I think the State Secretary from Germany mentioned the need to intensify cooperation between organizations like NATO and the EU. That is dear to me as well; that is my professional experience. We must overcome the lack of cooperation. We all play with and use the same toolbox, and for political reasons we cannot do it efficiently and effectively. I think we have to maintain the nuclear deterrent as long as there is a nuclear threat in the world. We also have to make decisions collectively on that, but I think there is also the need to renew and readdress the quite successful arms control effort that we have seen over the past decade or so.

CONCLUDING REMARKS

Because I was appointed as a member of the German Defense Restructuring Commission, which is ongoing, I could elaborate on the shopping list that is very similar to the one we have at NATO and at the European Union and other places.
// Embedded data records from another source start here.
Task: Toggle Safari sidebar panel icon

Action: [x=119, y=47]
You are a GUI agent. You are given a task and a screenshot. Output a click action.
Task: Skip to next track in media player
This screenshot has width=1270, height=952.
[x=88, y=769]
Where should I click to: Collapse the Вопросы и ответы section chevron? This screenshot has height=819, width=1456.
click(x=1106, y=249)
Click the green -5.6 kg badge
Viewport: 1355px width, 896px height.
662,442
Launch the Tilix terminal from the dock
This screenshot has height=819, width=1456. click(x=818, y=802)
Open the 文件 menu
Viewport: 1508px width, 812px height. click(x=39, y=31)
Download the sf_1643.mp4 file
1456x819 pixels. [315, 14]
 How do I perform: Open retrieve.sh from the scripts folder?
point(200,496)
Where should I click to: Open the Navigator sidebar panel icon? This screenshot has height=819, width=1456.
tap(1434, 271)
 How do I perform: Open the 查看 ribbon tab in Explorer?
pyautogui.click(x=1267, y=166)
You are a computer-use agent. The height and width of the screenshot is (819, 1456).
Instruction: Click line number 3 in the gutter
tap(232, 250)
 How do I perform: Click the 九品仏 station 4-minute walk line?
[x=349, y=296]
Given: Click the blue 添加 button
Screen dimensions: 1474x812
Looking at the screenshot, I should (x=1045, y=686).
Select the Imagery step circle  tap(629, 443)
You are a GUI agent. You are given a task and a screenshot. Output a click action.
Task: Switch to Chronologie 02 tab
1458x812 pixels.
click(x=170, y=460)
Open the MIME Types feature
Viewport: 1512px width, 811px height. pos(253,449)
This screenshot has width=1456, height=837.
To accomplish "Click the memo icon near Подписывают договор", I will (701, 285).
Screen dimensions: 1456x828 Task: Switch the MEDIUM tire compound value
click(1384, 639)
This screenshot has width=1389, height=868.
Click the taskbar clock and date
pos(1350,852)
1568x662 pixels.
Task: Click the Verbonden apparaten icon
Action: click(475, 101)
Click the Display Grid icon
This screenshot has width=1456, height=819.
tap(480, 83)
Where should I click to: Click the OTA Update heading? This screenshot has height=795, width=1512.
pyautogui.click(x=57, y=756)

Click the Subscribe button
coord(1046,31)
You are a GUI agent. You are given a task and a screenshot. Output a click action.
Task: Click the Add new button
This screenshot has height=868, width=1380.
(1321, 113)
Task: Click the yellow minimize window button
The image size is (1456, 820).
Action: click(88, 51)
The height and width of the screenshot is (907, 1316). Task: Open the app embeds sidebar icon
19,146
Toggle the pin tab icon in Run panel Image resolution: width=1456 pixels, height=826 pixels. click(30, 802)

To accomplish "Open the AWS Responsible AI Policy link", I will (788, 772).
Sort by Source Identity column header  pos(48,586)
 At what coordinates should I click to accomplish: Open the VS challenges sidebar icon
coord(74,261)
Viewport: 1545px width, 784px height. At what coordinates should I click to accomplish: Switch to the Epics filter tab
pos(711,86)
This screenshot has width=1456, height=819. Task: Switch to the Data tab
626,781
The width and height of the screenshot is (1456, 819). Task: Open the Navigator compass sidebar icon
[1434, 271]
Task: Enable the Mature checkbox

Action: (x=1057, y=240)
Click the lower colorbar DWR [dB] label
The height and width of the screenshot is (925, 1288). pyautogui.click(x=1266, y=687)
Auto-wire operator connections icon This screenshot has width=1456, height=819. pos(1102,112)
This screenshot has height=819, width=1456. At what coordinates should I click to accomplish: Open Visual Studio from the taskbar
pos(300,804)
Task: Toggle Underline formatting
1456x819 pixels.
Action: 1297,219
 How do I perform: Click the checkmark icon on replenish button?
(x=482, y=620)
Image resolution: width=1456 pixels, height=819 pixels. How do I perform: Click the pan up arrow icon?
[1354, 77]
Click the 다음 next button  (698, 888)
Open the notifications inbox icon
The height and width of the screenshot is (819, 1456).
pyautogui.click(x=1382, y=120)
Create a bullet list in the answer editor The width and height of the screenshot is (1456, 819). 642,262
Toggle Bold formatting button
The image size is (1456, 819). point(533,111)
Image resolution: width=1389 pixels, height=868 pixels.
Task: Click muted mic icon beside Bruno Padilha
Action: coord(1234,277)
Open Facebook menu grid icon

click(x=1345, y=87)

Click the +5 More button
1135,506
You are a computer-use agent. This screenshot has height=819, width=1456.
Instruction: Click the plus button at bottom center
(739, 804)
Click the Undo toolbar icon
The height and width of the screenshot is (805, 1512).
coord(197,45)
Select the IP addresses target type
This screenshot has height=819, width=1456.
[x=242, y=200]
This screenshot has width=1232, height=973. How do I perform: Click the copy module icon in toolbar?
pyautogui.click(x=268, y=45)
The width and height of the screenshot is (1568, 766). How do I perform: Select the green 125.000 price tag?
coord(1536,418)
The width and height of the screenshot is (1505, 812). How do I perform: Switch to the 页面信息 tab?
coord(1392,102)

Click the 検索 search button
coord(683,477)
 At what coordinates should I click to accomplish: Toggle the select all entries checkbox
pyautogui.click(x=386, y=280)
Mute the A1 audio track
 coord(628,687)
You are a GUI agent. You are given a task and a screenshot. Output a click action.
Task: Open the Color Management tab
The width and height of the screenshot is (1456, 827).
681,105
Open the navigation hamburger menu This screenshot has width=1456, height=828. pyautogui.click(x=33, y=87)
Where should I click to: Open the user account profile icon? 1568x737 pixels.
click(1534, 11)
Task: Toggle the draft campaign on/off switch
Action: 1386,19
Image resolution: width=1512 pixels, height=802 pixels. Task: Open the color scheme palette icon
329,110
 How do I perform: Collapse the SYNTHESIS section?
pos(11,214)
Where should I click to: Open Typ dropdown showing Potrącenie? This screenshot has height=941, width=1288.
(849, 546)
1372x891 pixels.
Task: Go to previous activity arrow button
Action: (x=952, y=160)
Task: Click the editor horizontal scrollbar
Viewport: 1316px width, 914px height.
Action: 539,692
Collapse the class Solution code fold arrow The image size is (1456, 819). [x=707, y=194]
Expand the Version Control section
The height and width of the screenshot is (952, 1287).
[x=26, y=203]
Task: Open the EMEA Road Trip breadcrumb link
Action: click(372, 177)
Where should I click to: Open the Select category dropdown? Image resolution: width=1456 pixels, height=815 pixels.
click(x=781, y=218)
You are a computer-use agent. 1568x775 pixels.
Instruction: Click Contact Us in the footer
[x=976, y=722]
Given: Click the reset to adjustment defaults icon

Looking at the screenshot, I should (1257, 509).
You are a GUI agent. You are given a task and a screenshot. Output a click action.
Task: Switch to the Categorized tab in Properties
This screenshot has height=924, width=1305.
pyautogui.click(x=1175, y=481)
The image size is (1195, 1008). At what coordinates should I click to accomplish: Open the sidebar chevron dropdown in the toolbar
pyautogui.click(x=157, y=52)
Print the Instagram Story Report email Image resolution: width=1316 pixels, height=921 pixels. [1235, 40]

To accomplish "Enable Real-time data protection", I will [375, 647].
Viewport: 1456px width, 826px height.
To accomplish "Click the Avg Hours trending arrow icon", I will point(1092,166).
But I will not go into that detail. After all, I think we are globally interconnected, which creates opportunities as it creates uncertainties and threats. Above all, it requires a mental and a physical flexibility, both for individuals, their nations, their alliances, and, of course, their military.
The times when you entered into an army and left it the same way are over. I think you never fully left it the same way, but nowadays it is even less true. I will give you two examples about that from NATO, where I currently work. At ISAF, over the 12 months before this workshop, we saw the forces there increase by about 60,000. We saw three new headquarters, the ISAF Joint Command, the NTM-A Headquarters, and now the emergence of a new regional headquarters in southwest Afghanistan. And the Afghan Mission Network, which is the CIS network in Afghanistan, will be at an IOC on July 1, 2010. Prior to that, nothing was there on that at all. It is all pretty new and dynamic. We are applying a different military and political strategy there, what we call counterinsurgency, which, in black and white terms, now takes the people into focus and not the killing of Taliban members.


On the side of NATO in Europe, in the Alliance, it took about five years to conclude a peer review. We are now entering into a new NATO command structure but, as we are doing that, we are already in the process of developing a new one. Ministers who are sitting here will make decisions on that, will take note of where we stand in the thinking, and then agree and authorize the Secretary General to go ahead the week after this workshop. It is all taking place in parallel, and is just one example of how quickly things change. I look forward to the very wide range of other changes and topics that we will address during this workshop.